Yves Bonnefoy est mort hier, disent les journaux sur leurs écrans mornes. Je l’avoue, je ne l’ai pas beaucoup lu. Seule cette Hantise du Ptyx, il y a quelques mois, dans une confrontation érudite et stérile avec un sonnet de Mallarmé. Mais la nouvelle m’émeut, cependant. Josée, ma mère, m’a laissé un petit volume, Du mouvement et de l’immobilité de Douve, qu’elle lisait au début des années 70, lorsque mon père était mourant. Je ne cherchai point à percer la dialectique de ce titre, mystérieux comme un ressac. Le livre est là, couverture un peu jaunie, collage fragile, pages qui se détachent. J’y trouve oublié un feuillet quadrillé, percé de deux trous, cercles des classements à contourner.

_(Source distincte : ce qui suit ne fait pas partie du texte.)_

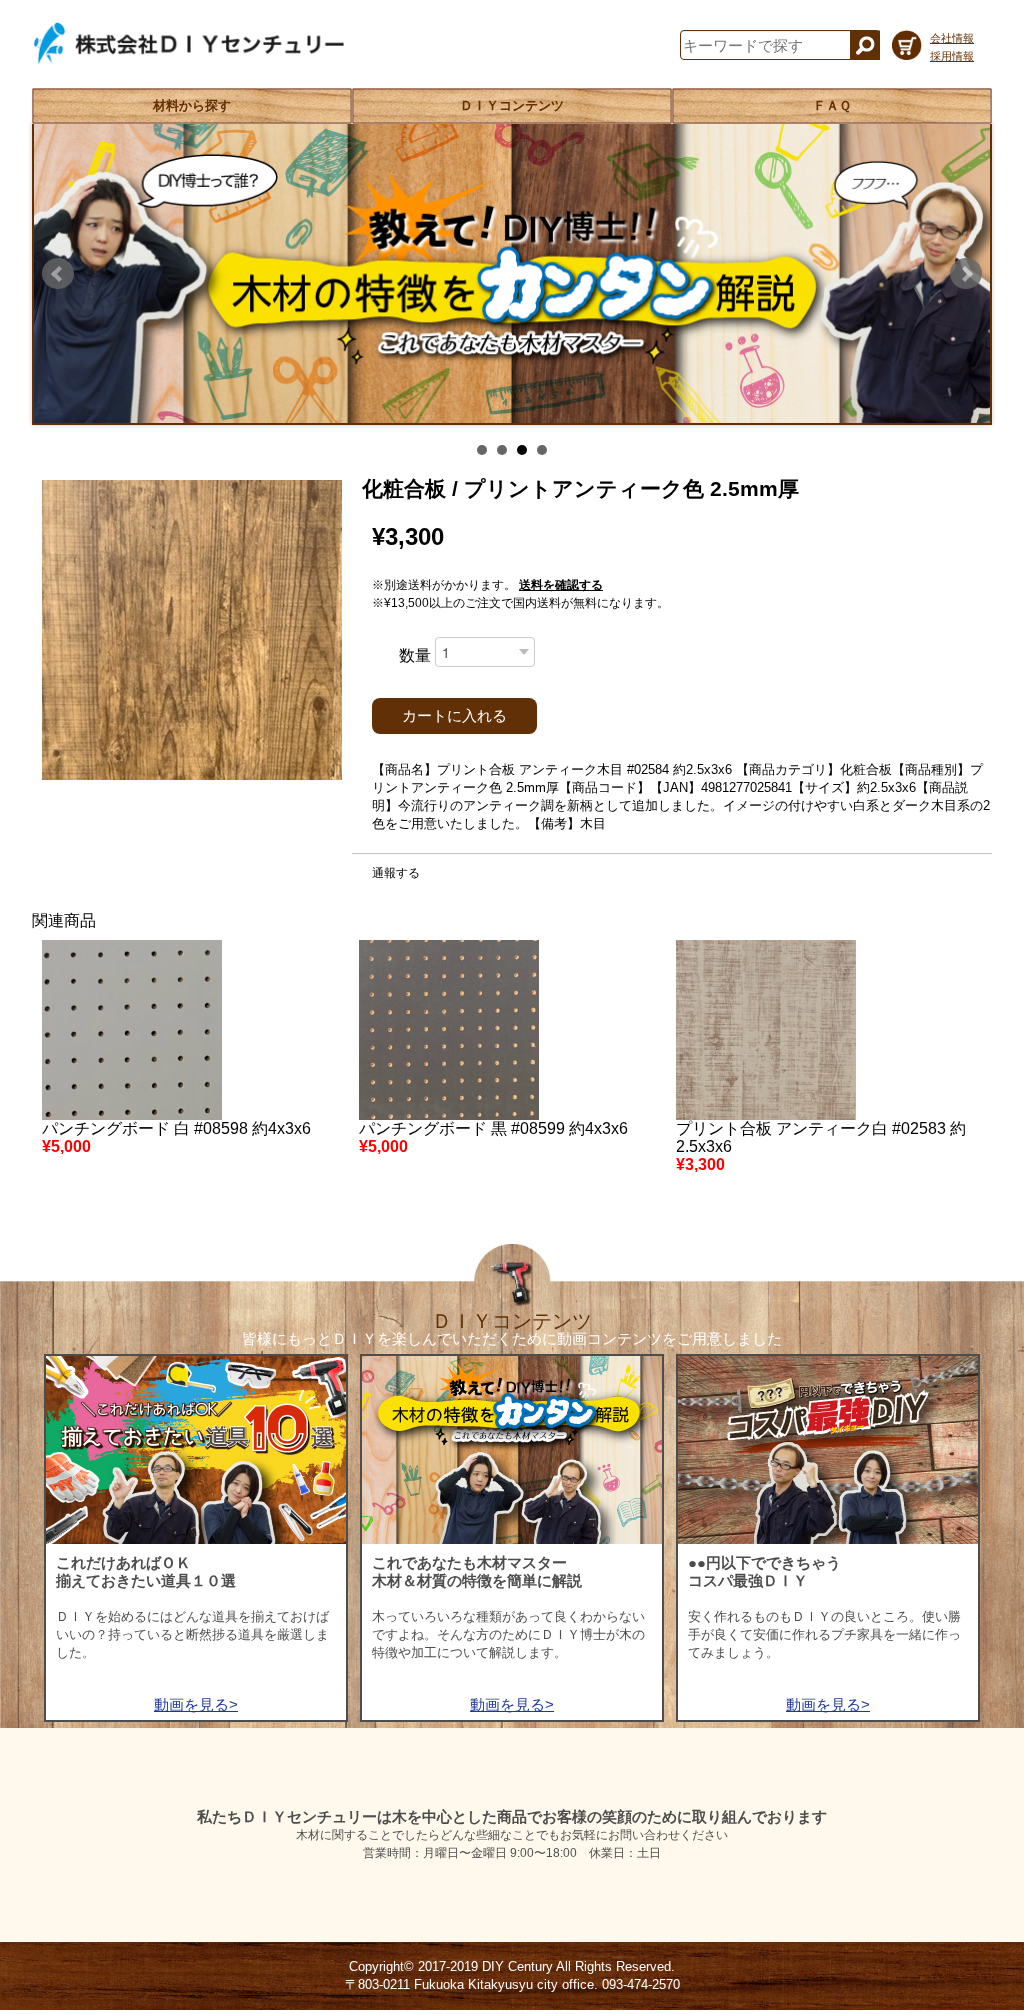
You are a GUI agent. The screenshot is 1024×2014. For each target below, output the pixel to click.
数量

Elle a recopié, de sa belle écriture régulière et sereine le poème « Vrai nom », qui se termine ainsi :
« Il faut à la parole même une matière,
Un inerte rivage au de là de tout chant.
Il te faudra franchir la mort pour que tu vives,
La plus pure présence est un sang répandu. »
Pourquoi a-t-elle raturé, puis repris, le dernier mot du poème ? Pourquoi a-t-elle reporté en fin le titre de noblesse de celle que l’on ne peut nommer ?
Et sur les écrans morts, voici par les mots que trois vies revivent.